Summary

A subpopulation of Alzheimer's disease (AD) patients with neocortical Lewy bodies (LB) and subtle extrapyramidal signs, a clinical-pathological phenotype that we have termed the Lewy body variant of AD (LBV), has an increased allele frequency of APO E e4 allele, similar to that observed in AD subjects without LB (pure AD), although individuals homozygous for the APO E e4 allele are overrepresented in pure AD as compared with age-matched controls, but not as markedly in subjects with LBV. Furthermore, we have found that the CYP2D6B mutant allele, a risk factor for Parkinson's disease (PD), is overrepresented in LBV, a finding that has been controversial.

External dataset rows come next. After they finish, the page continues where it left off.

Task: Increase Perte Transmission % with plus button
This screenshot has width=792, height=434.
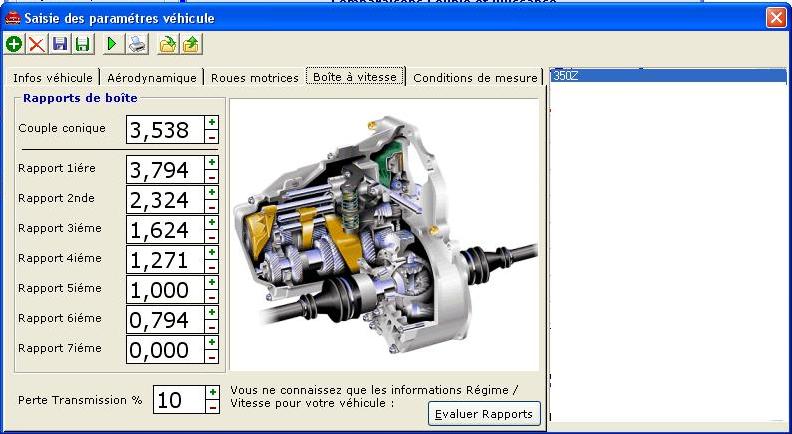Action: click(x=212, y=393)
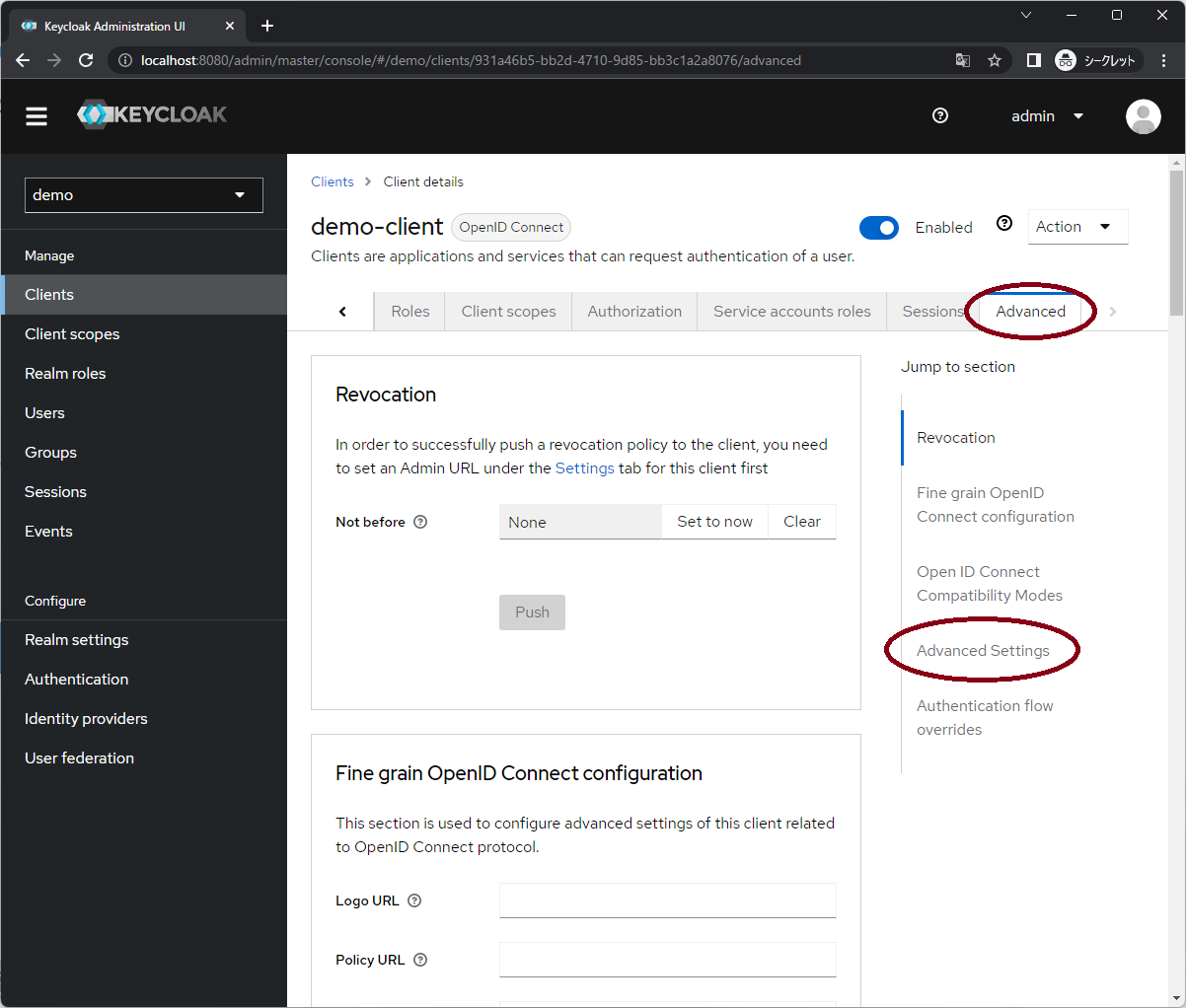The width and height of the screenshot is (1186, 1008).
Task: Click the Logo URL help icon
Action: [x=413, y=900]
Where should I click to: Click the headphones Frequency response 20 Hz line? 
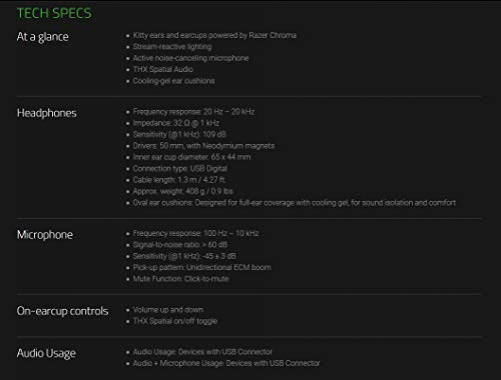[194, 112]

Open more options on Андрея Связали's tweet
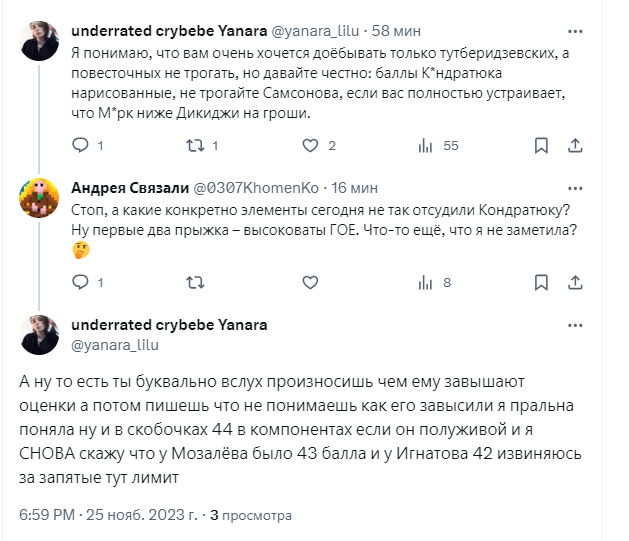tap(573, 187)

To further evaluate the involvement of the CYP2D6 locus in LBV, the Xbal restriction fragment length polymorphisms (RFLP) of CYP2D6, 44 kb, 15/9 kb, and 13 kb (D mutation), were examined for association with LBV. The 15/9-kb RFLP was found in pure AD or in non-AD individuals but was not found in LBV. On the other hand, the 44-kb Xbal RFLP in the presence of the concomitant CYP2D6B mutant allele was strongly associated with LBV. The tightest association with LBV was found in the combination of the 44-kb RFLP and CYP2D6B mutant allele in the absence of the 15/9-kb RFLP. A CYP2D6 deletion mutation D, detected as 13-kb RFLP, was not linked to LBV. Taken together, these findings suggest that the inactivation of CYP2D6 represented by the B or D mutation may not per se be the risk factor for LBV but that an independent mutation or allele linked to the CYP2D6B mutation and the 44-kb Xbal RFLP (such as NF-H or PDGfb genes) might be associated with LB formation in AD.